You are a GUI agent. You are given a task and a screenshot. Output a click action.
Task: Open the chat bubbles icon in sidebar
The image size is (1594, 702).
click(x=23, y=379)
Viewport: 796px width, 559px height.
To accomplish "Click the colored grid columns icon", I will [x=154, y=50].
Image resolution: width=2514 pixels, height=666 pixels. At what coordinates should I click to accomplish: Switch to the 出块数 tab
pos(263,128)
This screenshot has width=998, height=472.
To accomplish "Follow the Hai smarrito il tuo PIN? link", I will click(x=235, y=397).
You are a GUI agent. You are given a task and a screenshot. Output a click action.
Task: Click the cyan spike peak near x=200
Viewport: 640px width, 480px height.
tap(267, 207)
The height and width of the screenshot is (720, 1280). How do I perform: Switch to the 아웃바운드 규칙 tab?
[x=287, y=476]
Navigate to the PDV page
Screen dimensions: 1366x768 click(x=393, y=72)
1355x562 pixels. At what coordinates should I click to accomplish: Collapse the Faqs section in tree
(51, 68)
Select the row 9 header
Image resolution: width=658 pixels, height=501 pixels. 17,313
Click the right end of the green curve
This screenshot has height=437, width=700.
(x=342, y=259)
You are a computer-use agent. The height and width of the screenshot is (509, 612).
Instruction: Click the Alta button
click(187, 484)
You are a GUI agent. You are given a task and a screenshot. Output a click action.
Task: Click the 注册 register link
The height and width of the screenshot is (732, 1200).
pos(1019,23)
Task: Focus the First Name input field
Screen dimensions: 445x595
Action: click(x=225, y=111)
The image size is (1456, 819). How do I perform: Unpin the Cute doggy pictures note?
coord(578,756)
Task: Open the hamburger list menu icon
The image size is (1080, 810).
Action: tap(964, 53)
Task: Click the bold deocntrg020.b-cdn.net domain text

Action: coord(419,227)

◆ ◆ ◆

What to do — Above are some records; extract every one of them exactly.

Response to the exercise —
You are a GUI agent. You are given a task and a screenshot. Output a click action.
Task: Open the chat bubbles icon in sidebar
The image size is (1594, 702).
click(x=23, y=379)
Viewport: 796px width, 559px height.
To accomplish "Click the colored grid columns icon", I will [x=154, y=50].
Image resolution: width=2514 pixels, height=666 pixels. At what coordinates should I click to accomplish: Switch to the 出块数 tab
pos(263,128)
This screenshot has width=998, height=472.
To accomplish "Follow the Hai smarrito il tuo PIN? link", I will click(x=235, y=397).
You are a GUI agent. You are given a task and a screenshot. Output a click action.
Task: Click the cyan spike peak near x=200
Viewport: 640px width, 480px height.
tap(267, 207)
The height and width of the screenshot is (720, 1280). How do I perform: Switch to the 아웃바운드 규칙 tab?
[x=287, y=476]
Navigate to the PDV page
Screen dimensions: 1366x768 click(x=393, y=72)
1355x562 pixels. At what coordinates should I click to accomplish: Collapse the Faqs section in tree
(51, 68)
Select the row 9 header
Image resolution: width=658 pixels, height=501 pixels. 17,313
Click the right end of the green curve
This screenshot has height=437, width=700.
(x=342, y=259)
You are a computer-use agent. The height and width of the screenshot is (509, 612).
Instruction: Click the Alta button
click(187, 484)
You are a GUI agent. You are given a task and a screenshot. Output a click action.
Task: Click the 注册 register link
The height and width of the screenshot is (732, 1200).
pos(1019,23)
Task: Focus the First Name input field
Screen dimensions: 445x595
Action: click(x=225, y=111)
The image size is (1456, 819). How do I perform: Unpin the Cute doggy pictures note?
coord(578,756)
Task: Open the hamburger list menu icon
The image size is (1080, 810).
Action: tap(964, 53)
Task: Click the bold deocntrg020.b-cdn.net domain text

Action: coord(419,227)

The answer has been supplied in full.